Now then, it did exist, this was an undeniable fact; and since the human mind dotes on objects of wonder, you can understand the worldwide excitement caused by this unearthly apparition. As for relegating it to the realm of fiction, that charge had to be dropped.
In essence, on July 20, 1866, the steamer Governor Higginson, from the Calcutta & Burnach Steam Navigation Co., encountered this moving mass five miles off the eastern shores of Australia. Captain Baker at first thought he was in the presence of an unknown reef; he was even about to fix its exact position when two waterspouts shot out of this inexplicable object and sprang hissing into the air some 150 feet. So, unless this reef was subject to the intermittent eruptions of a geyser, the Governor Higginson had fair and honest dealings with some aquatic mammal, until then unknown, that could spurt from its blowholes waterspouts mixed with air and steam.

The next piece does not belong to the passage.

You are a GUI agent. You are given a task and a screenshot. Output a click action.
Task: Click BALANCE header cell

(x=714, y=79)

Similar events were likewise observed in Pacific seas, on July 23 of the same year, by the Christopher Columbus from the West India & Pacific Steam Navigation Co. Consequently, this extraordinary cetacean could transfer itself from one locality to another with startling swiftness, since within an interval of just three days, the Governor Higginson and the Christopher Columbus had observed it at two positions on the charts separated by a distance of more than 700 nautical leagues.
Fifteen days later and 2,000 leagues farther, the Helvetia from the Compagnie Nationale and the Shannon from the Royal Mail line, running on opposite tacks in that part of the Atlantic lying between the United States and Europe, respectively signaled each other that the monster had been sighted in latitude 42 degrees 15' north and longitude 60 degrees 35' west of the meridian of Greenwich. From their simultaneous observations, they were able to estimate the mammal's minimum length at more than 350 English feet; this was because both the Shannon and the Helvetia were of smaller dimensions, although each measured 100 meters stem to stern. Now then, the biggest whales, those rorqual whales that frequent the waterways of the Aleutian Islands, have never exceeded a length of 56 meters--if they reach even that.

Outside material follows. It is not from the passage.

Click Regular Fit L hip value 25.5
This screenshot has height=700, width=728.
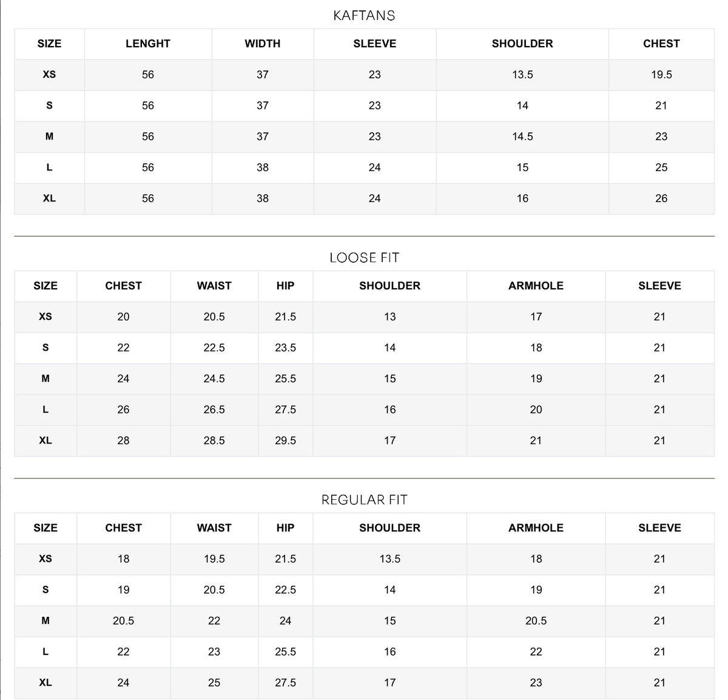(x=285, y=651)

One after another, reports arrived that would profoundly affect public opinion: new observations taken by the transatlantic liner Pereire, the Inman line's Etna running afoul of the monster, an official report drawn up by officers on the French frigate Normandy, dead-earnest reckonings obtained by the general staff of Commodore Fitz-James aboard the Lord Clyde. In lighthearted countries, people joked about this phenomenon, but such serious, practical countries as England, America, and Germany were deeply concerned.

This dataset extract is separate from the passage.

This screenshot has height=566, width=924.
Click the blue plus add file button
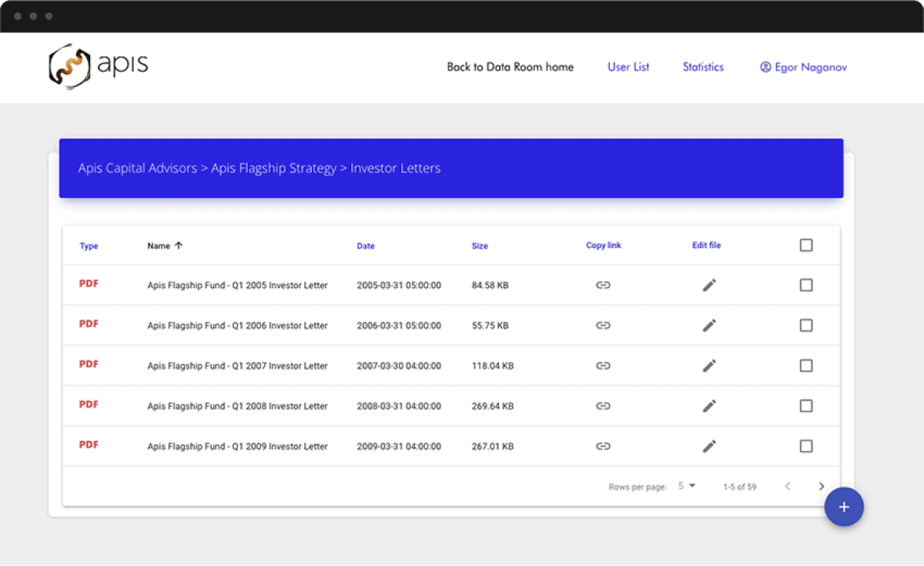(x=844, y=507)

In every big city the monster was the latest rage; they sang about it in the coffee houses, they ridiculed it in the newspapers, they dramatized it in the theaters. The tabloids found it a fine opportunity for hatching all sorts of hoaxes. In those newspapers short of copy, you saw the reappearance of every gigantic imaginary creature, from "Moby Dick," that dreadful white whale from the High Arctic regions, to the stupendous kraken whose tentacles could entwine a 500-ton craft and drag it into the ocean depths. They even reprinted reports from ancient times: the views of Aristotle and Pliny accepting the existence of such monsters, then the Norwegian stories of Bishop Pontoppidan, the narratives of Paul Egede, and finally the reports of Captain Harrington -- whose good faith is above suspicion--in which he claims he saw, while aboard the Castilian in 1857, one of those enormous serpents that, until then, had frequented only the seas of France's old extremist newspaper, The Constitutionalist.